**WHAT THIS TASK INVOLVES**
Lay out the items from the line containing "Task: Click the Onlyfans logo icon" through the line containing "Action: [69, 290]", including both, as a two-column CSV with the columns item_text and answer and one row per item. Put each field in quotes, replace line breaks with spaces, and leave out the pictures.

***

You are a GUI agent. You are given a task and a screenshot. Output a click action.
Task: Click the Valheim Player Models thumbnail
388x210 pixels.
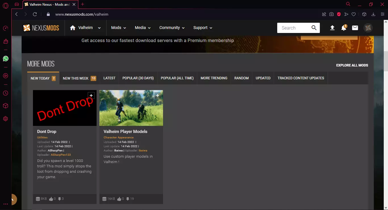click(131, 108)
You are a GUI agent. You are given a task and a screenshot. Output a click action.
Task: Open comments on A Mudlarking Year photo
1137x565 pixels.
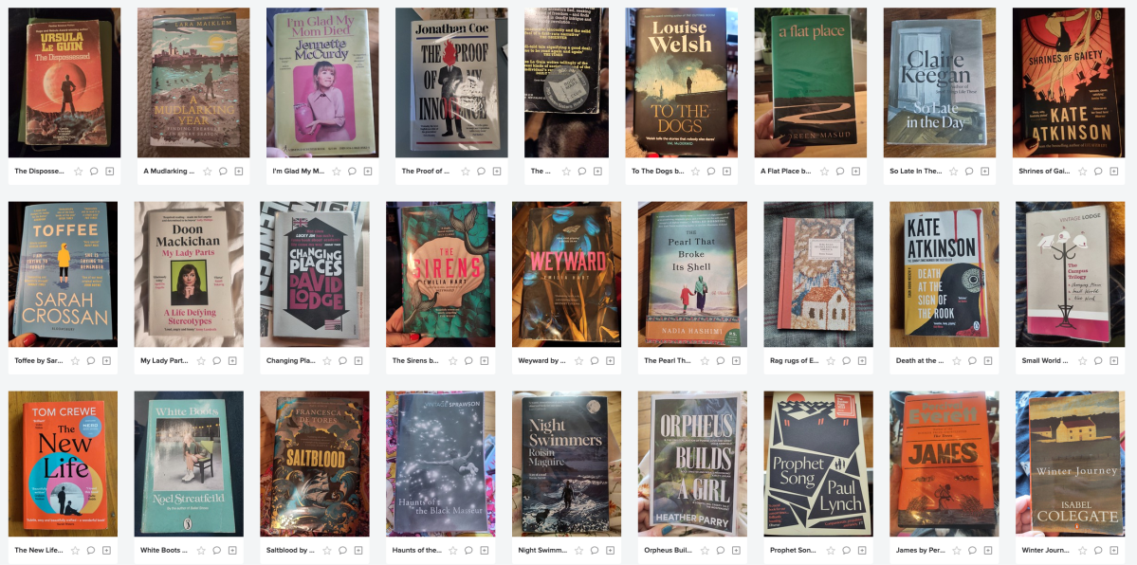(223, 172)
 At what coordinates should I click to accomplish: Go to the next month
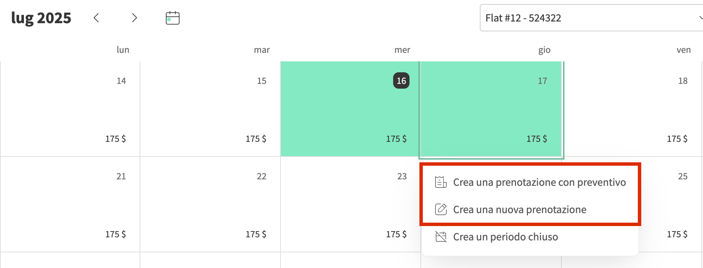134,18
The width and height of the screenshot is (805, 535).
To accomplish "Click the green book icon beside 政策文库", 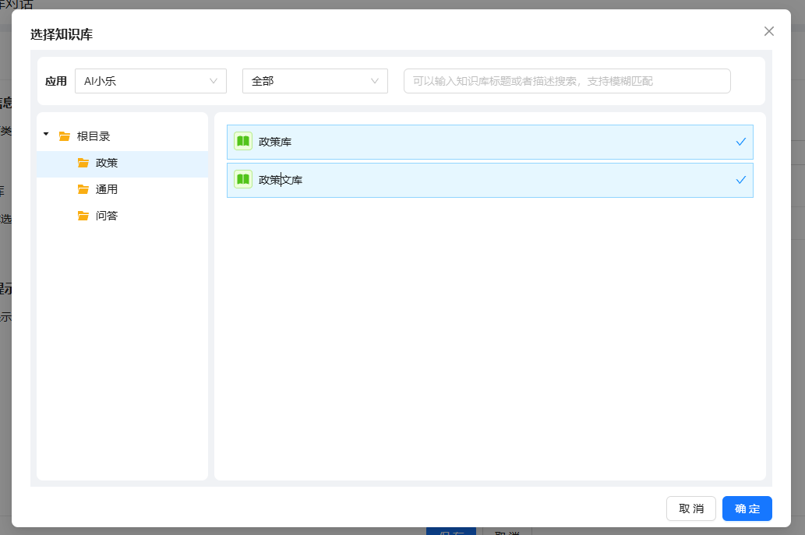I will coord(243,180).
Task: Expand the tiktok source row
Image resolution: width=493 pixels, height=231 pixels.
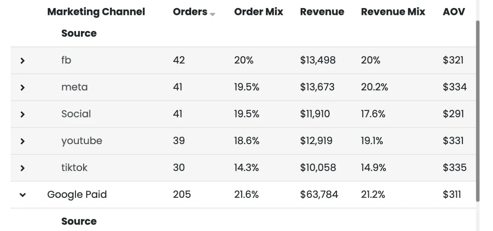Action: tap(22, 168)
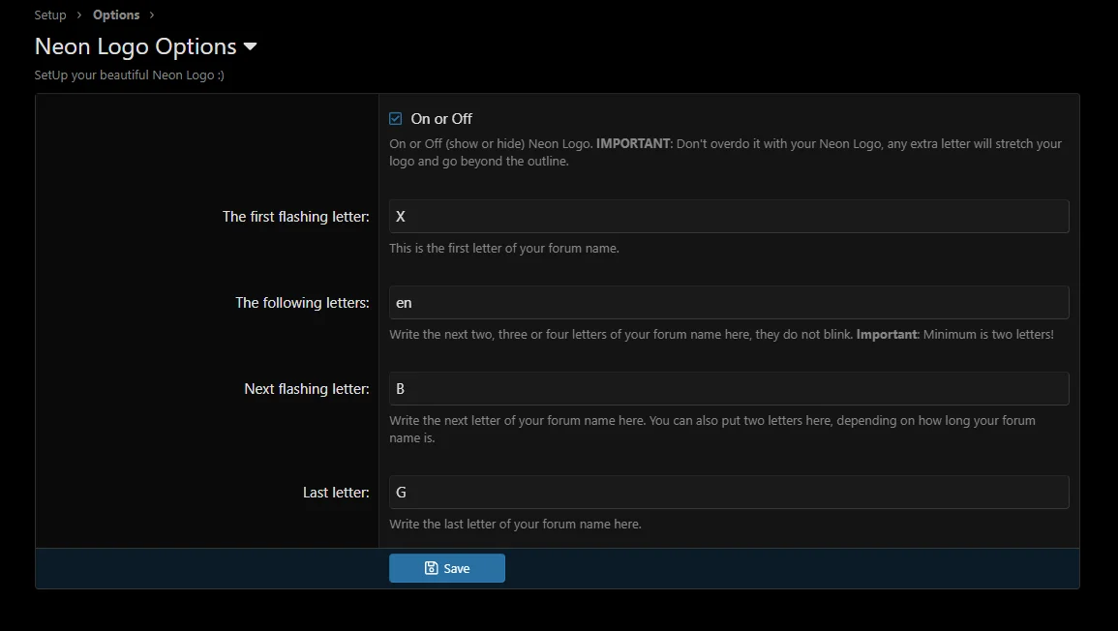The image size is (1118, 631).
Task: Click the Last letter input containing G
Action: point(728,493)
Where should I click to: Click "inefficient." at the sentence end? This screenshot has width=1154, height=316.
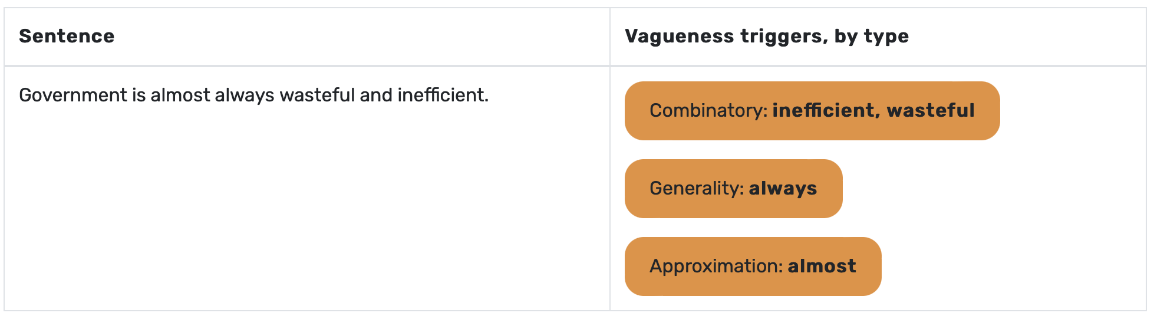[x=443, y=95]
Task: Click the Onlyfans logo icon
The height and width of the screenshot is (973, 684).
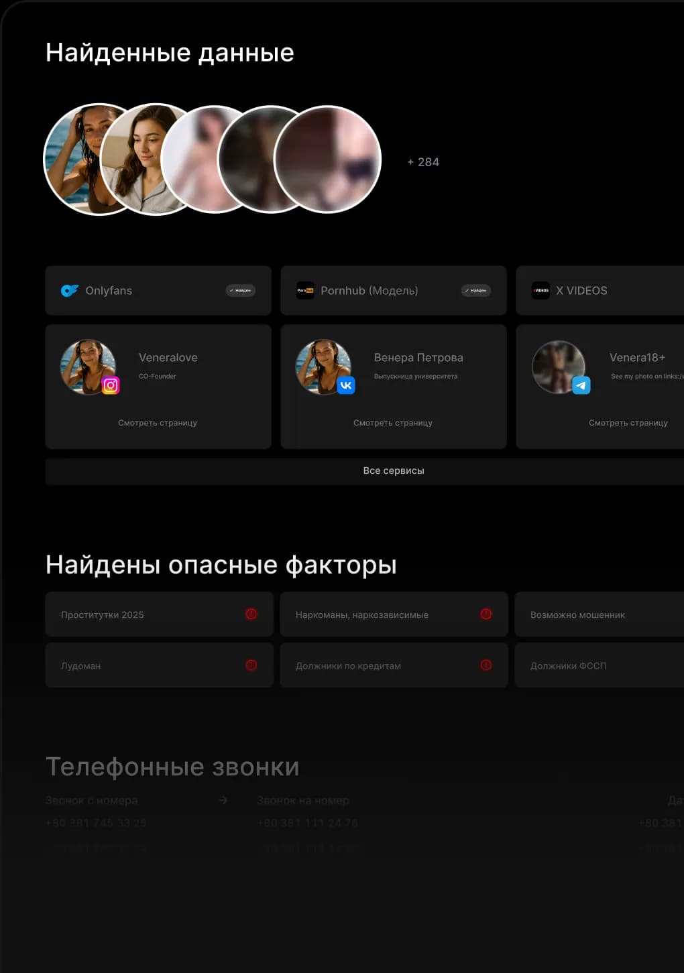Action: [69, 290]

***

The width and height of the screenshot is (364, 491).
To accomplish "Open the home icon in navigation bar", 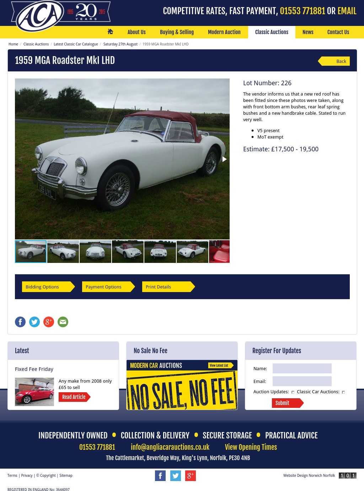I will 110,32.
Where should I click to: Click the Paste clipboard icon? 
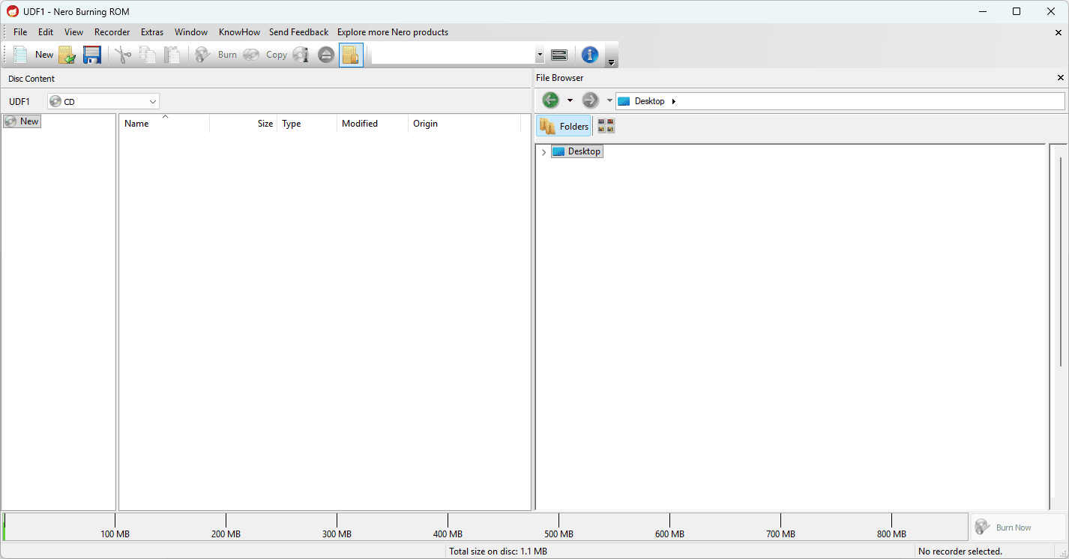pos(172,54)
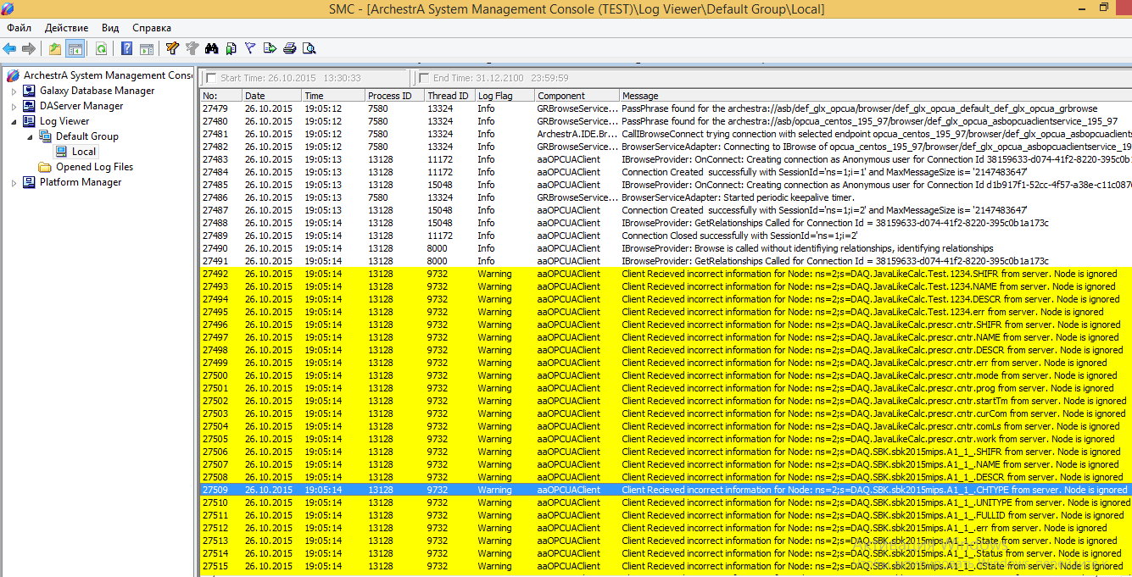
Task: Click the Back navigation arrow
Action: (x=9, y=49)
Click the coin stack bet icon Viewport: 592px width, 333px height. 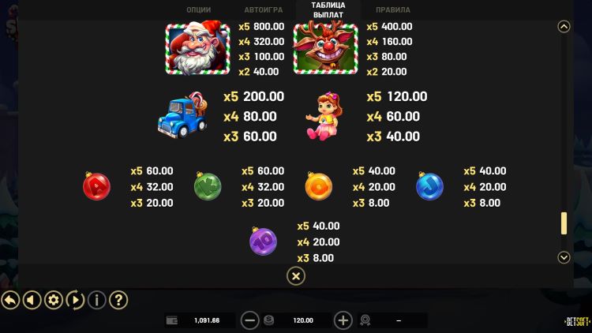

***

**FINAL RESULT**
item_text,answer
"Task: Click the Onlyfans logo icon The height and width of the screenshot is (973, 684).","Action: [69, 290]"